**Work item A:**
Write out the passage of the PSPP MEANS text that starts at "The CELLS subcommand" and ends at "The maximum value.", word for word.
**Work item B:**
Continue the PSPP MEANS text from the point where it stops.

[[ Excerpted text open ]]

PSPP: MEANS

15.9 MEANS

MEANS [TABLES =] 
      {var_list} 
        [ BY {var_list} [BY {var_list} [BY {var_list} … ]]]

      [ /{var_list} 
         [ BY {var_list} [BY {var_list} [BY {var_list} … ]]] ]

      [/CELLS = [MEAN] [COUNT] [STDDEV] [SEMEAN] [SUM] [MIN] [MAX] [RANGE]
        [VARIANCE] [KURT] [SEKURT] 
        [SKEW] [SESKEW] [FIRST] [LAST] 
        [HARMONIC] [GEOMETRIC] 
        [DEFAULT]
        [ALL]
        [NONE] ]

      [/MISSING = [TABLE] [INCLUDE] [DEPENDENT]]

You can use the MEANS command to calculate the arithmetic mean and similar statistics, either for the dataset as a whole or for categories of data.

The simplest form of the command is

MEANS v.

which calculates the mean, count and standard deviation for v. If you specify a grouping variable, for example

MEANS v BY g.

then the means, counts and standard deviations for v after having been grouped by g will be calculated. Instead of the mean, count and standard deviation, you could specify the statistics in which you are interested:

MEANS x y BY g
      /CELLS = HARMONIC SUM MIN.

This example calculates the harmonic mean, the sum and the minimum values of x and y grouped by g.

The CELLS subcommand specifies which statistics to calculate. The available statistics are:

MEAN The arithmetic mean.
COUNT The count of the values.
STDDEV The standard deviation.
SEMEAN The standard error of the mean.
SUM The sum of the values.
MIN The minimum value.
MAX The maximum value.

[[ Excerpted text closed ]]
[[ Information given open ]]

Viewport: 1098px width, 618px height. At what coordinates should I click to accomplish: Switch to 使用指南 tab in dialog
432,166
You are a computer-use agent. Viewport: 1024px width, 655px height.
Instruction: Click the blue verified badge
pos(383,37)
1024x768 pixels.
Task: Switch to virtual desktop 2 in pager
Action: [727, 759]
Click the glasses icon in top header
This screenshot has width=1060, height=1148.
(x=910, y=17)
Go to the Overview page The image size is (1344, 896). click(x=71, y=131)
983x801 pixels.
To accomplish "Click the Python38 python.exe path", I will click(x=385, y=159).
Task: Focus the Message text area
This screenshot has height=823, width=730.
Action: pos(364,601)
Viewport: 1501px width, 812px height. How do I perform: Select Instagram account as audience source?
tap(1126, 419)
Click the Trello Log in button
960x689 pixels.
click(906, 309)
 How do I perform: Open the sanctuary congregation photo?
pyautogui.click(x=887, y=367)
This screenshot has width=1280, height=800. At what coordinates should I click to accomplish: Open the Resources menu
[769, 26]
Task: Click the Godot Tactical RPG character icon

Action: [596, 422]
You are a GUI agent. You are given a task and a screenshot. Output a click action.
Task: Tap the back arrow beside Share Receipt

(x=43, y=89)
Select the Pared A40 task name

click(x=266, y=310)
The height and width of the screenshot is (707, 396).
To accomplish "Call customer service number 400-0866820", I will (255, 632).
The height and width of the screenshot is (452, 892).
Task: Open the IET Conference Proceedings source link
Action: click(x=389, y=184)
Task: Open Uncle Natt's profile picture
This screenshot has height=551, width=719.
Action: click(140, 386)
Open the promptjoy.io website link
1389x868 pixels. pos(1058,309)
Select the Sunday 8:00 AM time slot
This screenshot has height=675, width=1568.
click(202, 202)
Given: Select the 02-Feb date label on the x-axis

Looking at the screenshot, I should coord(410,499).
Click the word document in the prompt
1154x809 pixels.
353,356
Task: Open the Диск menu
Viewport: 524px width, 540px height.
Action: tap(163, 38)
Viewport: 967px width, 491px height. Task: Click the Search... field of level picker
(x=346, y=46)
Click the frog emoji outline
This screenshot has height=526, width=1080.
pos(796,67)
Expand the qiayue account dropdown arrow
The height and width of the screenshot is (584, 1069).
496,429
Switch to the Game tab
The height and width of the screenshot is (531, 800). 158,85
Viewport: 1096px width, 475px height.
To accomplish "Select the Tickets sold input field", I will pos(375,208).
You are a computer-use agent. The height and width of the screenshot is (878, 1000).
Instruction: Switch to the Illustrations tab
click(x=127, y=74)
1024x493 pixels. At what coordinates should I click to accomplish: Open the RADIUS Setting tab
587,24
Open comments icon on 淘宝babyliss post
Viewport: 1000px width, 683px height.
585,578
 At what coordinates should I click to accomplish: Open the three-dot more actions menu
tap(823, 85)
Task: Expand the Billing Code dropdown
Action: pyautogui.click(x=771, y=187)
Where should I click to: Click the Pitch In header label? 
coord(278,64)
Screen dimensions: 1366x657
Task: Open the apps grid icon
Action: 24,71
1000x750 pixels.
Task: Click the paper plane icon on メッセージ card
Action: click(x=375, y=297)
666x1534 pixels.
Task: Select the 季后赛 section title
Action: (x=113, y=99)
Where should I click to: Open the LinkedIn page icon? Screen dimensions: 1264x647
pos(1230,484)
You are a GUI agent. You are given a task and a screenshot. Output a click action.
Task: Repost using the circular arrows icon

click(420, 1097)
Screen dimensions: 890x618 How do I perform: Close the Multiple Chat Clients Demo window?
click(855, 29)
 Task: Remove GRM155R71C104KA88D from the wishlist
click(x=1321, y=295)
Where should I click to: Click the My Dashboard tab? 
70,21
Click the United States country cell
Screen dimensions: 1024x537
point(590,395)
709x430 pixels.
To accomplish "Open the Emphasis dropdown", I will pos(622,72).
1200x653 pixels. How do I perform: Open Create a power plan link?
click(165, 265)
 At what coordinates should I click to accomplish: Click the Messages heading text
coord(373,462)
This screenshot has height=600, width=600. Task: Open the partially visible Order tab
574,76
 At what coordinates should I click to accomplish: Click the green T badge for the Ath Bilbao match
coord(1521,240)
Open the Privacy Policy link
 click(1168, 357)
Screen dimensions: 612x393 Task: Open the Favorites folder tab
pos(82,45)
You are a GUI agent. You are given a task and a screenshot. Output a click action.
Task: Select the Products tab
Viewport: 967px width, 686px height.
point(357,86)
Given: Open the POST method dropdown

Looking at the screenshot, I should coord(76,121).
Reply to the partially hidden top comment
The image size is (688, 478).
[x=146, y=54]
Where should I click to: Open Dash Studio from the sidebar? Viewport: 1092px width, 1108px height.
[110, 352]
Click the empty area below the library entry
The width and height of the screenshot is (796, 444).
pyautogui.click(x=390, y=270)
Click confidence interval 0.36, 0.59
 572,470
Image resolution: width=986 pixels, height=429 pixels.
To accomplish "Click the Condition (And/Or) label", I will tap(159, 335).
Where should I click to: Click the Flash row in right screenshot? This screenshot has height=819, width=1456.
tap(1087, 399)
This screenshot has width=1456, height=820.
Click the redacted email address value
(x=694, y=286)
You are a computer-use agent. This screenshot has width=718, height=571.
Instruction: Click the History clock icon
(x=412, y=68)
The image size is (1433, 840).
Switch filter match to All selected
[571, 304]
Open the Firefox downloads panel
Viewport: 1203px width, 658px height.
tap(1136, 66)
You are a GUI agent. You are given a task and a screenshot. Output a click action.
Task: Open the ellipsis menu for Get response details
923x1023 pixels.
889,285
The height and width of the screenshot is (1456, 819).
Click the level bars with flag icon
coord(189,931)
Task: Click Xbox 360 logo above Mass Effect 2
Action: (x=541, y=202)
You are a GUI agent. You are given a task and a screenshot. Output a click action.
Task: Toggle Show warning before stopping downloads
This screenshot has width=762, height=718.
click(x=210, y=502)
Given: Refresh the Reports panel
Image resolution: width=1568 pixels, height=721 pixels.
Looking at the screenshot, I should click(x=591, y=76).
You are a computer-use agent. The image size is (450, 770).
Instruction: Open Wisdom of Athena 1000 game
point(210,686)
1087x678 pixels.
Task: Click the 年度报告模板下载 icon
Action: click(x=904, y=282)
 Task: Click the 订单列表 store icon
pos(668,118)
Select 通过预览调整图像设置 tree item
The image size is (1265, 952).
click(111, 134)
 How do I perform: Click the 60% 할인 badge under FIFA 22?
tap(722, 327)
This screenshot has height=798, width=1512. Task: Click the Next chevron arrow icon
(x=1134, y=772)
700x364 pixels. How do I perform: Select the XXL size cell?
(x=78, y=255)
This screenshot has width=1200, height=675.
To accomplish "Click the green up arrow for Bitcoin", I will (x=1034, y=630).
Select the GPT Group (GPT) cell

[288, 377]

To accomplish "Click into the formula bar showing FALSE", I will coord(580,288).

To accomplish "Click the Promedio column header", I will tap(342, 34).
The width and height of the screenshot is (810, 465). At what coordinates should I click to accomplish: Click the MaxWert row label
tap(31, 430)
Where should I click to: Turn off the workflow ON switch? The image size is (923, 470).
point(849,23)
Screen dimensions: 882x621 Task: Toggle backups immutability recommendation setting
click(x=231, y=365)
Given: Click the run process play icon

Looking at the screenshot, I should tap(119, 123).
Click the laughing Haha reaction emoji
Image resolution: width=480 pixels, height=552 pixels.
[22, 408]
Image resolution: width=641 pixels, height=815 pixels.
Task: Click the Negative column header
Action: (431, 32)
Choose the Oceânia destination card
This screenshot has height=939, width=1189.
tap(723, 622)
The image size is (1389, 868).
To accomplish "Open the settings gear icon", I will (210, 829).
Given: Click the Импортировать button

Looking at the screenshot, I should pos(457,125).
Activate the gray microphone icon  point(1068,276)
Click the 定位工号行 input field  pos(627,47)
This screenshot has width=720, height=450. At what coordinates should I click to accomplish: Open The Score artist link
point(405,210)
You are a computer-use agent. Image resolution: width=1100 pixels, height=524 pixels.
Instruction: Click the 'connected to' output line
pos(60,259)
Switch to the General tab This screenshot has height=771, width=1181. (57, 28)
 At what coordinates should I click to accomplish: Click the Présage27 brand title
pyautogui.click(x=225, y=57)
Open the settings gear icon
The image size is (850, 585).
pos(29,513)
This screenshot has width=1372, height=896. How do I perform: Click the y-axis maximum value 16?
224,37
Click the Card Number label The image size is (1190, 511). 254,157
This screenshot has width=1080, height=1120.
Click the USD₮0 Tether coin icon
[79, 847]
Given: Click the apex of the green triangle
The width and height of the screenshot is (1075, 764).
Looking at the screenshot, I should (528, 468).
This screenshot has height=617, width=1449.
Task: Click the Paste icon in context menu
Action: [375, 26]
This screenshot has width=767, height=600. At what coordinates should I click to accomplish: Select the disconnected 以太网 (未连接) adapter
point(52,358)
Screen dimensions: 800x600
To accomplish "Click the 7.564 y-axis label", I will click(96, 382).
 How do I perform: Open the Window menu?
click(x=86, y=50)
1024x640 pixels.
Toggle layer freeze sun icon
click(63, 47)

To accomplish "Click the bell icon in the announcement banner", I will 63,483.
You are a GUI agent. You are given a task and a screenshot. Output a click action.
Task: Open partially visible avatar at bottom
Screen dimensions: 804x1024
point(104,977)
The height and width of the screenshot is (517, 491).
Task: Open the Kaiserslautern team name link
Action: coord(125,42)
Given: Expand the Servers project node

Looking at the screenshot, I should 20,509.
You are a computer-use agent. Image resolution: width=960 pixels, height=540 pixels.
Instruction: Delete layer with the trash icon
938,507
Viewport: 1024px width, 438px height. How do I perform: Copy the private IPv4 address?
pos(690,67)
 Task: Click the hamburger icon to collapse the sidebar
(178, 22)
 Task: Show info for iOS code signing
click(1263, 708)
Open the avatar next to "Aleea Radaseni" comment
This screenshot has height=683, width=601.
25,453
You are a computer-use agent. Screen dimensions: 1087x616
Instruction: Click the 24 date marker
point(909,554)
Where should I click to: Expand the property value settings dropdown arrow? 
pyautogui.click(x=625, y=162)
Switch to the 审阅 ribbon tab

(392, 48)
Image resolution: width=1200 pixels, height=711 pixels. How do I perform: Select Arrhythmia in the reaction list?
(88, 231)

[[ Information given closed ]]

**Reply A:**
The CELLS subcommand specifies which statistics to calculate. The available statistics are:

MEAN The arithmetic mean.
COUNT The count of the values.
STDDEV The standard deviation.
SEMEAN The standard error of the mean.
SUM The sum of the values.
MIN The minimum value.
MAX The maximum value.

**Reply B:**
RANGE The difference between the maximum and minimum values.
VARIANCE The variance.
FIRST The first value in the category.
LAST The last value in the category.
SKEW The skewness.
SESKEW The standard error of the skewness.
KURT The kurtosis
SEKURT The standard error of the kurtosis.
HARMONIC The harmonic mean.
GEOMETRIC The geometric mean.

In addition, three special keywords are recognized:

DEFAULT This is the same as MEAN COUNT STDDEV.
ALL All of the above statistics will be calculated.
NONE No statistics will be calculated (only a summary will be shown).

More than one table can be specified in a single command. Each table is separated by a ‘/’. For example

MEANS TABLES =
      c d e BY x
      /a b BY x y
      /f BY y BY z.

has three tables (the ‘TABLE =’ is optional). The first table has three dependent variables c, d and e and a single categorical variable x. The second table has two dependent variables a and b, and two categorical variables x and y. The third table has a single dependent variables f and a categorical variable formed by the combination of y and z.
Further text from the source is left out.